▶ [Brief]: Could you set down the full listing, unchanged?
Segment Open
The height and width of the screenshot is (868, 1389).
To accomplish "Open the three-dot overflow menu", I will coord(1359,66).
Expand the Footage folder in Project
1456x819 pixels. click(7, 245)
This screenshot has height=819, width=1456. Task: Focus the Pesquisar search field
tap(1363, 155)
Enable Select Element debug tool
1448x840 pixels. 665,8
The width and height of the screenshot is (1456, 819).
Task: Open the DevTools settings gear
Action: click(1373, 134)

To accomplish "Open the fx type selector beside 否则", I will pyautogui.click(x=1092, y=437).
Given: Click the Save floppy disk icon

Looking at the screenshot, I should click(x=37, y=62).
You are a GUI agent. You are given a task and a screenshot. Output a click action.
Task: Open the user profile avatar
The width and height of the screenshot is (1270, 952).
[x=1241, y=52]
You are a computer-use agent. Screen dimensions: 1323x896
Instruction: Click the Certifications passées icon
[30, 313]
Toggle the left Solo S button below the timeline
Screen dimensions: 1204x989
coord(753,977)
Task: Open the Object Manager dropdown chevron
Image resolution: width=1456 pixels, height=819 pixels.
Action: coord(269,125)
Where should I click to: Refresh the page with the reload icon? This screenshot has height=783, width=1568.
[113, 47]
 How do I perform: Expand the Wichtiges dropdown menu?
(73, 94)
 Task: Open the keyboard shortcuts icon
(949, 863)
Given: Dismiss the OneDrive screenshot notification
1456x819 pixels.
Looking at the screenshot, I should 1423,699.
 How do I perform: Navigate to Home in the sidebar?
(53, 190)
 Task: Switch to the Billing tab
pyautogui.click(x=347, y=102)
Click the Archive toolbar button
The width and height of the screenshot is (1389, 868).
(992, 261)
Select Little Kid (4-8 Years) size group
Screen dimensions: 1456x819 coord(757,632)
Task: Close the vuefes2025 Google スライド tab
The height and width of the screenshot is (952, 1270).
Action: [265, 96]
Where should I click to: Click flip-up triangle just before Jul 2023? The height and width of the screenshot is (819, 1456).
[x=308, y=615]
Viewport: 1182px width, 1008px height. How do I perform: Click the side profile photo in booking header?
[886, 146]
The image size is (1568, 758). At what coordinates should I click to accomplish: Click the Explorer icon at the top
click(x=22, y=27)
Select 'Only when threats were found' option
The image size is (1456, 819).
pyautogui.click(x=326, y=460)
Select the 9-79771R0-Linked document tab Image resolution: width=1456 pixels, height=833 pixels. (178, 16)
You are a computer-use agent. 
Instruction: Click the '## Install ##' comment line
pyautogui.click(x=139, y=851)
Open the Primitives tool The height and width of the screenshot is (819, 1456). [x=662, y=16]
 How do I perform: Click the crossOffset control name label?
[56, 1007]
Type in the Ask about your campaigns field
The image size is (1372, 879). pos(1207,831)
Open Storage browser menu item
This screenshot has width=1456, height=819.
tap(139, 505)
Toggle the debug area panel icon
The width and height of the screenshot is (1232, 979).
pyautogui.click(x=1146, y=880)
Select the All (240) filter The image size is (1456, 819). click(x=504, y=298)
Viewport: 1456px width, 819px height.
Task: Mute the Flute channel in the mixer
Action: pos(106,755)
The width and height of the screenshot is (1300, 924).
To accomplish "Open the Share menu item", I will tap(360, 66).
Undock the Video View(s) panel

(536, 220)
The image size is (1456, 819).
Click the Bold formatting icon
Segment Closed
▶ [Response]:
The height and width of the screenshot is (868, 1389).
To accomplish "Open the three-dot overflow menu", I will coord(1359,66).
Expand the Footage folder in Project
1456x819 pixels. click(7, 245)
This screenshot has height=819, width=1456. Task: Focus the Pesquisar search field
tap(1363, 155)
Enable Select Element debug tool
1448x840 pixels. 665,8
The width and height of the screenshot is (1456, 819).
Task: Open the DevTools settings gear
Action: click(1373, 134)

To accomplish "Open the fx type selector beside 否则", I will pyautogui.click(x=1092, y=437).
Given: Click the Save floppy disk icon

Looking at the screenshot, I should click(x=37, y=62).
You are a GUI agent. You are given a task and a screenshot. Output a click action.
Task: Open the user profile avatar
The width and height of the screenshot is (1270, 952).
[x=1241, y=52]
You are a computer-use agent. Screen dimensions: 1323x896
Instruction: Click the Certifications passées icon
[30, 313]
Toggle the left Solo S button below the timeline
Screen dimensions: 1204x989
coord(753,977)
Task: Open the Object Manager dropdown chevron
Image resolution: width=1456 pixels, height=819 pixels.
Action: coord(269,125)
Where should I click to: Refresh the page with the reload icon? This screenshot has height=783, width=1568.
[113, 47]
 How do I perform: Expand the Wichtiges dropdown menu?
(73, 94)
 Task: Open the keyboard shortcuts icon
(949, 863)
Given: Dismiss the OneDrive screenshot notification
1456x819 pixels.
Looking at the screenshot, I should 1423,699.
 How do I perform: Navigate to Home in the sidebar?
(53, 190)
 Task: Switch to the Billing tab
pyautogui.click(x=347, y=102)
Click the Archive toolbar button
The width and height of the screenshot is (1389, 868).
(992, 261)
Select Little Kid (4-8 Years) size group
Screen dimensions: 1456x819 coord(757,632)
Task: Close the vuefes2025 Google スライド tab
The height and width of the screenshot is (952, 1270).
Action: [265, 96]
Where should I click to: Click flip-up triangle just before Jul 2023? The height and width of the screenshot is (819, 1456).
[x=308, y=615]
Viewport: 1182px width, 1008px height. How do I perform: Click the side profile photo in booking header?
[886, 146]
The image size is (1568, 758). At what coordinates should I click to accomplish: Click the Explorer icon at the top
click(x=22, y=27)
Select 'Only when threats were found' option
The image size is (1456, 819).
pyautogui.click(x=326, y=460)
Select the 9-79771R0-Linked document tab Image resolution: width=1456 pixels, height=833 pixels. (178, 16)
You are a computer-use agent. 
Instruction: Click the '## Install ##' comment line
pyautogui.click(x=139, y=851)
Open the Primitives tool The height and width of the screenshot is (819, 1456). [x=662, y=16]
 How do I perform: Click the crossOffset control name label?
[56, 1007]
Type in the Ask about your campaigns field
The image size is (1372, 879). pos(1207,831)
Open Storage browser menu item
This screenshot has width=1456, height=819.
tap(139, 505)
Toggle the debug area panel icon
The width and height of the screenshot is (1232, 979).
pyautogui.click(x=1146, y=880)
Select the All (240) filter The image size is (1456, 819). click(x=504, y=298)
Viewport: 1456px width, 819px height.
Task: Mute the Flute channel in the mixer
Action: pos(106,755)
The width and height of the screenshot is (1300, 924).
To accomplish "Open the Share menu item", I will tap(360, 66).
Undock the Video View(s) panel

(536, 220)
The image size is (1456, 819).
Click the Bold formatting icon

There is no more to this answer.